Minister for the Community and Voluntary Sector Alfred Ngaro and Minister for Māori Development Te Ururoa Flavell say Government funding will help support the growth of businesses working to make a difference in their communities.
Speaking to an audience of Social Enterprises and policy leads at the Social Enterprise Summit in Parliament today, Ministers announced both $5.55 million of government funding for a social enterprise market development programme, and research about to begin on how the business model is working in New Zealand. The funding will be spread over four years.
“Social enterprise is one of the most exciting new trends in business,” says Community and Voluntary Sector Minister, Alfred Ngaro.
“Increasingly we know that people are looking for ‘meaning’ in their work and the social enterprise model is a great way of achieving that. Using traditional commercial business practices to meet social goals is a clever idea and is making a real difference in communities across the country.
“This funding will help grow that impact while our planned research will help us understand the size, scale and value of Social Enterprise in New Zealand.”
Minister for Māori Development, Te Ururoa Flavell co-hosted the event and highlighted how the model is one that will be familiar to Māori.

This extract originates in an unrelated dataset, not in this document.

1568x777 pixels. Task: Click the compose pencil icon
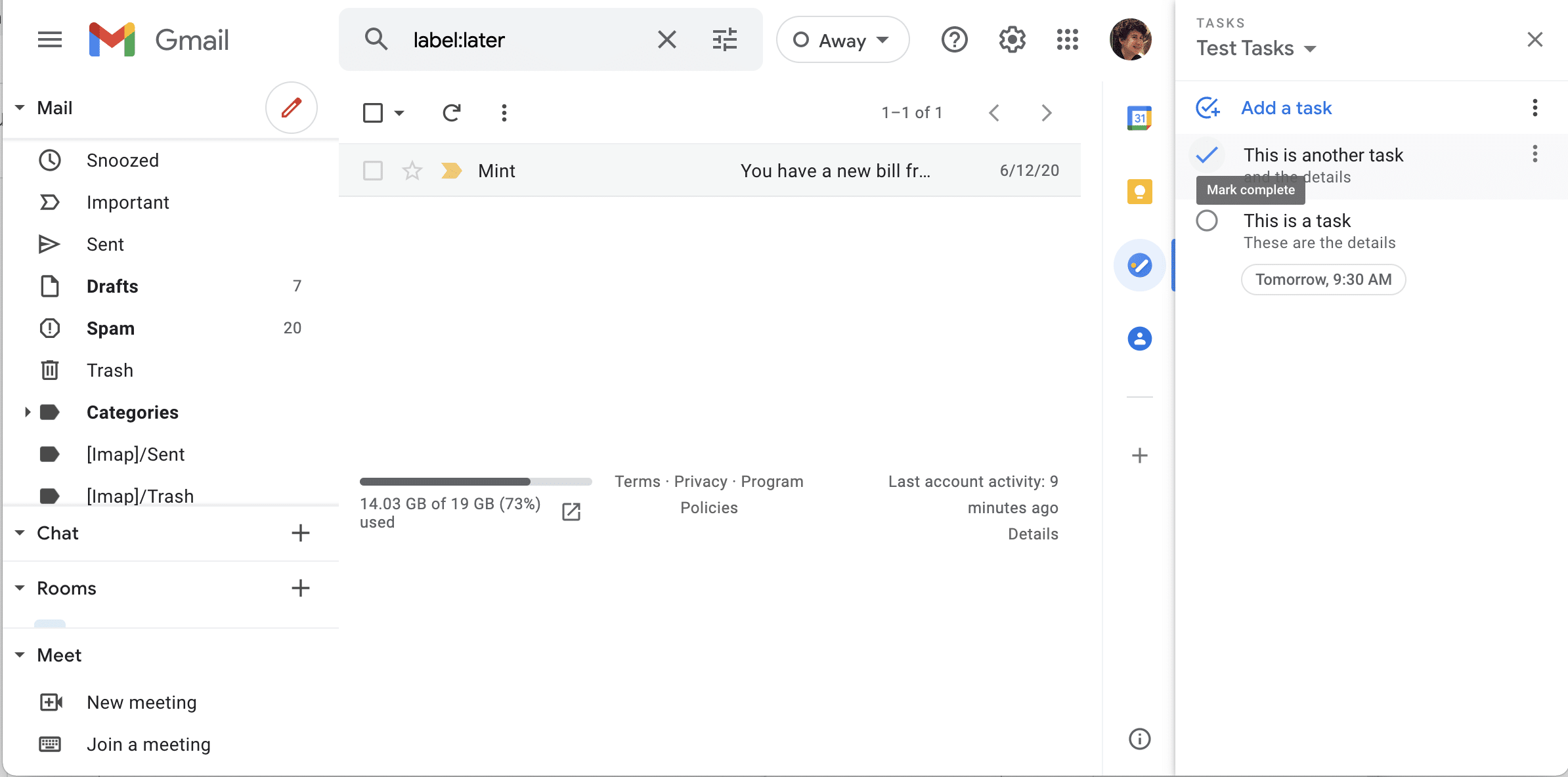coord(292,108)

“The ingenious approach of social enterprises using standard business practices to support social aspirations and missions was pioneered by our tīpuna,” says Mr Flavell.

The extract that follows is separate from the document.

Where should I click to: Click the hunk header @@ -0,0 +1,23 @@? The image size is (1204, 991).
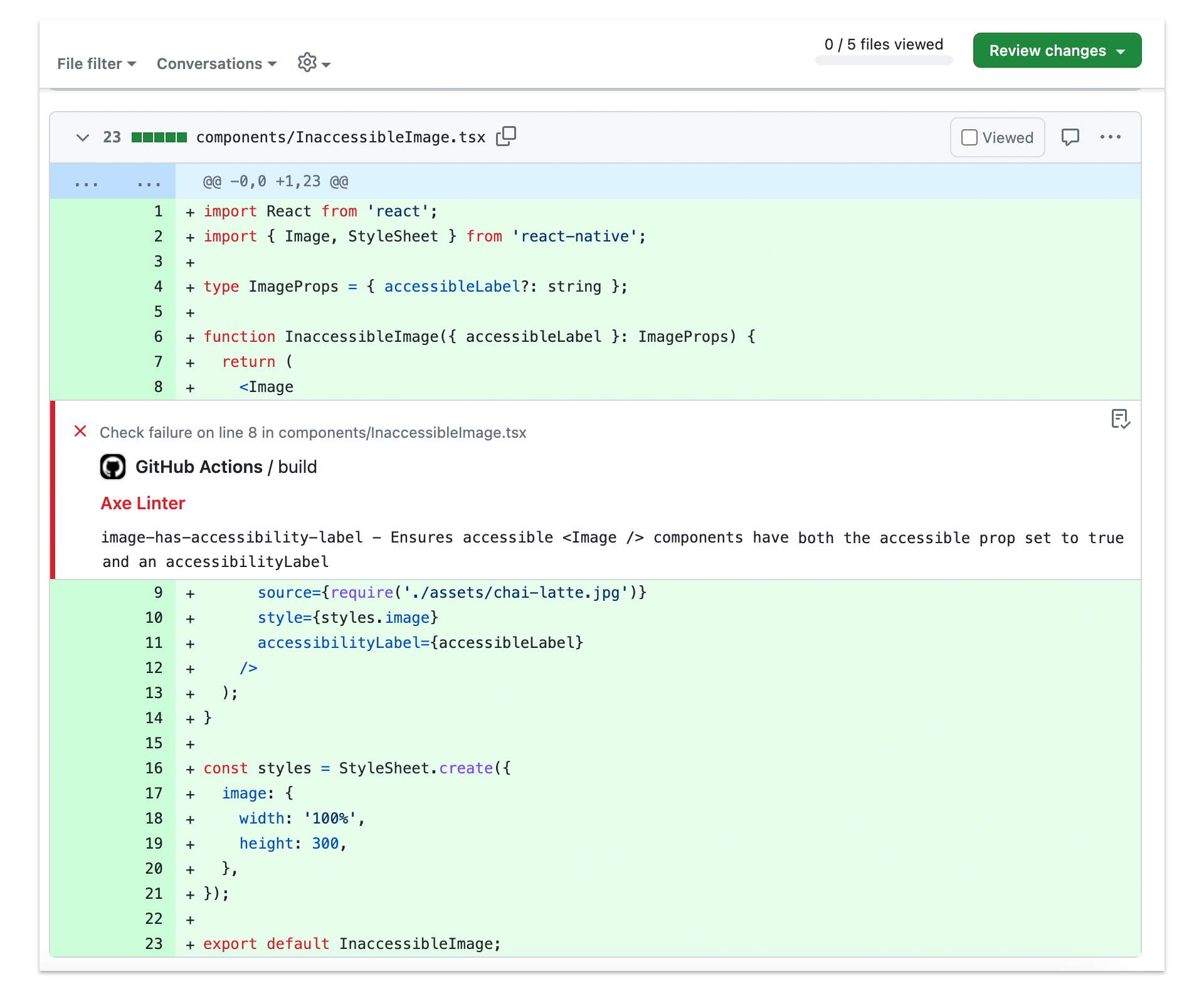click(x=275, y=181)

“Iwi organisations, Māori social service providers, Marae Trusts, and Māori Land Trusts are all independent entities using business infrastructure and commercial strategies to generate income which is then redirected to improve social outcomes for iwi and Māori.”
“As a Government we’ve made a commitment to help the sector grow and the discussions and announcements coming out of this Summit will do just that,” says Mr Ngaro.
“I’m excited to see how both the Summit and the Social Enterprise World Forum taking place in Christchurch later this year, tap into the great work being done by so many kiwis and how they’ll act as a springboard for many others waiting in the wings.”